* **GIVEN TASK**
Copy out the text of each of the following items word for word, without the pictures.

* **RECORDS SUPPLIED**
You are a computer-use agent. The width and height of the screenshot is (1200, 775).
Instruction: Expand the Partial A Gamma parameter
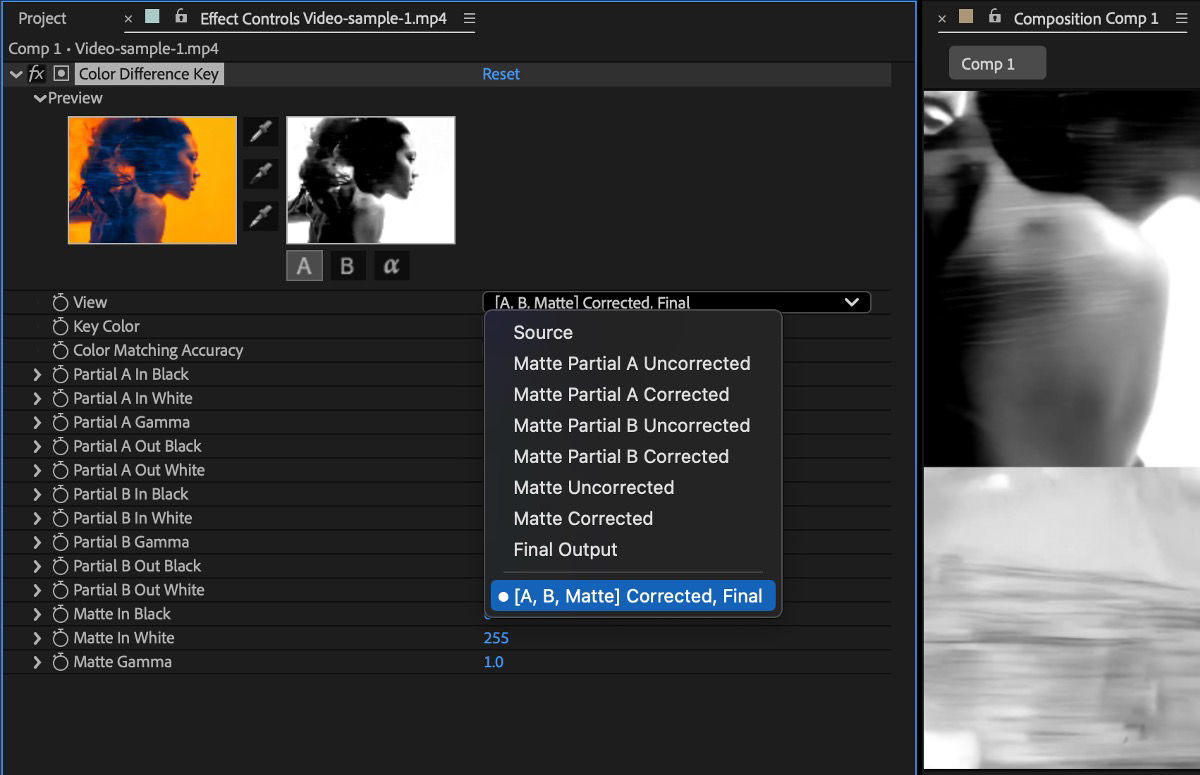(37, 422)
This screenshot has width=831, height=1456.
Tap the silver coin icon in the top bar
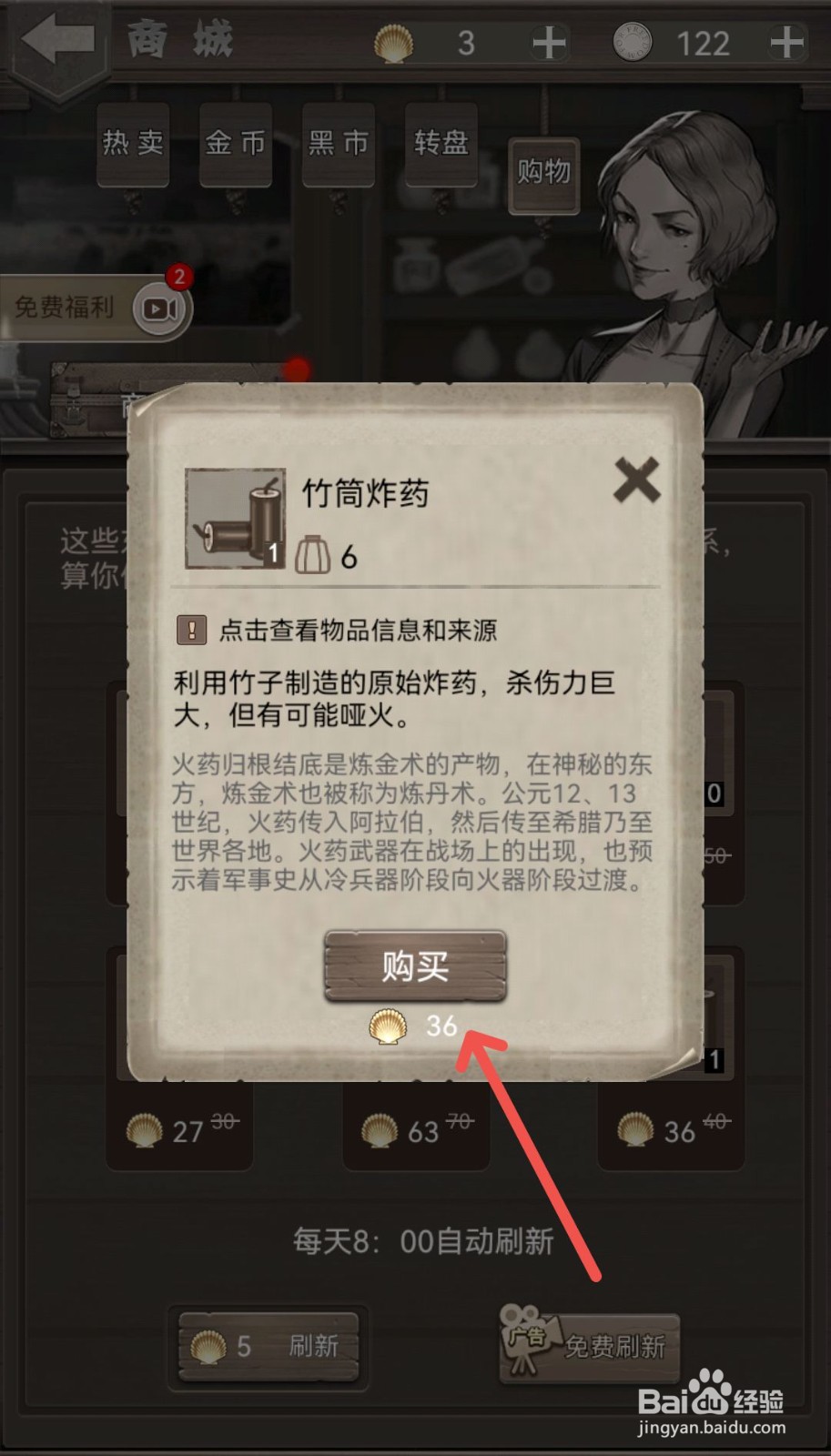[632, 43]
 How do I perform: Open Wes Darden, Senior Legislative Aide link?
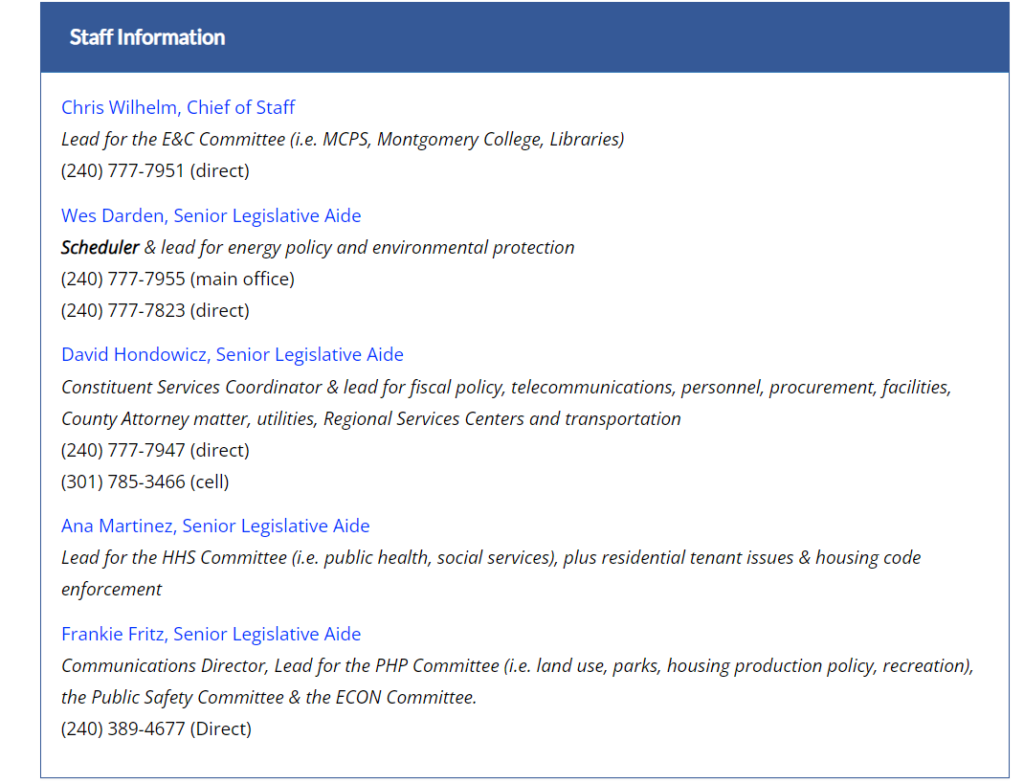pos(211,216)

* **WORKED ANSWER**
You are a computer-use agent. The width and height of the screenshot is (1200, 775).
Instruction: Expand the Partial A Gamma parameter
(37, 422)
This screenshot has width=831, height=1456.
Tap the silver coin icon in the top bar
[632, 43]
 How do I perform: Open Wes Darden, Senior Legislative Aide link?
pos(211,216)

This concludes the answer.